PROBLEM: Return every line from the one with "[Permalink a Tetsujin 28] (965, 1349)" through the one with "Straße (274, 662)", inclusive, exactly as it appears below.

· · · · · · ·

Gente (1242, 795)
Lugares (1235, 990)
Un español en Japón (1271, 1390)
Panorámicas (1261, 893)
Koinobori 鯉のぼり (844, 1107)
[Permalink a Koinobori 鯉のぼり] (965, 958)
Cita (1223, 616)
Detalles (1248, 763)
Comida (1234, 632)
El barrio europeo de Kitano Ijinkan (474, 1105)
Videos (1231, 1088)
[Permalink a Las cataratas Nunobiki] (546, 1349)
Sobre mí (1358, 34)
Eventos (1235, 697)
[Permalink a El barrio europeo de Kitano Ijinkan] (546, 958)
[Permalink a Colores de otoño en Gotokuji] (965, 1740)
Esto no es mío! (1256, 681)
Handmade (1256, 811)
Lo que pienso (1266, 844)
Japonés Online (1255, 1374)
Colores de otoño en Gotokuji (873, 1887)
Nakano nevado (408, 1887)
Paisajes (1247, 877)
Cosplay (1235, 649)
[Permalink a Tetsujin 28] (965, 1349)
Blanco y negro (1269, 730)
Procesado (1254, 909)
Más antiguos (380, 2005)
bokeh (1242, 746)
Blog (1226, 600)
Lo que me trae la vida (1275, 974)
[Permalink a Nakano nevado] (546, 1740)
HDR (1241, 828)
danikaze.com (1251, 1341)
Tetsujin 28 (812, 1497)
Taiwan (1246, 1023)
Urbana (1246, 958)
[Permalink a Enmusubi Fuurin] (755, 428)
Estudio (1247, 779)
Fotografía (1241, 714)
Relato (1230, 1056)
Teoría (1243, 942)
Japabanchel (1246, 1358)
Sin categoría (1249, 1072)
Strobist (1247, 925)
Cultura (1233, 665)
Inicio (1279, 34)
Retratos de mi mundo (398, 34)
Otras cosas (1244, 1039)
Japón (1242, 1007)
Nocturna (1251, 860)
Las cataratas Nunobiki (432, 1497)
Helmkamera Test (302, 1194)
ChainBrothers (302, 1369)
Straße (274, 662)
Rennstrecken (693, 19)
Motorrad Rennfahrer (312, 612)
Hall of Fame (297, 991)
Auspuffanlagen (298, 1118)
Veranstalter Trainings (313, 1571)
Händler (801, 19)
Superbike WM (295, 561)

· · · · · · ·

ANSWER:
[Permalink a Tetsujin 28] (965, 1349)
Blanco y negro (1269, 730)
Procesado (1254, 909)
Más antiguos (380, 2005)
bokeh (1242, 746)
Blog (1226, 600)
Lo que me trae la vida (1275, 974)
[Permalink a Nakano nevado] (546, 1740)
HDR (1241, 828)
danikaze.com (1251, 1341)
Tetsujin 28 (812, 1497)
Taiwan (1246, 1023)
Urbana (1246, 958)
[Permalink a Enmusubi Fuurin] (755, 428)
Estudio (1247, 779)
Fotografía (1241, 714)
Relato (1230, 1056)
Teoría (1243, 942)
Japabanchel (1246, 1358)
Sin categoría (1249, 1072)
Strobist (1247, 925)
Cultura (1233, 665)
Inicio (1279, 34)
Retratos de mi mundo (398, 34)
Otras cosas (1244, 1039)
Japón (1242, 1007)
Nocturna (1251, 860)
Las cataratas Nunobiki (432, 1497)
Helmkamera Test (302, 1194)
ChainBrothers (302, 1369)
Straße (274, 662)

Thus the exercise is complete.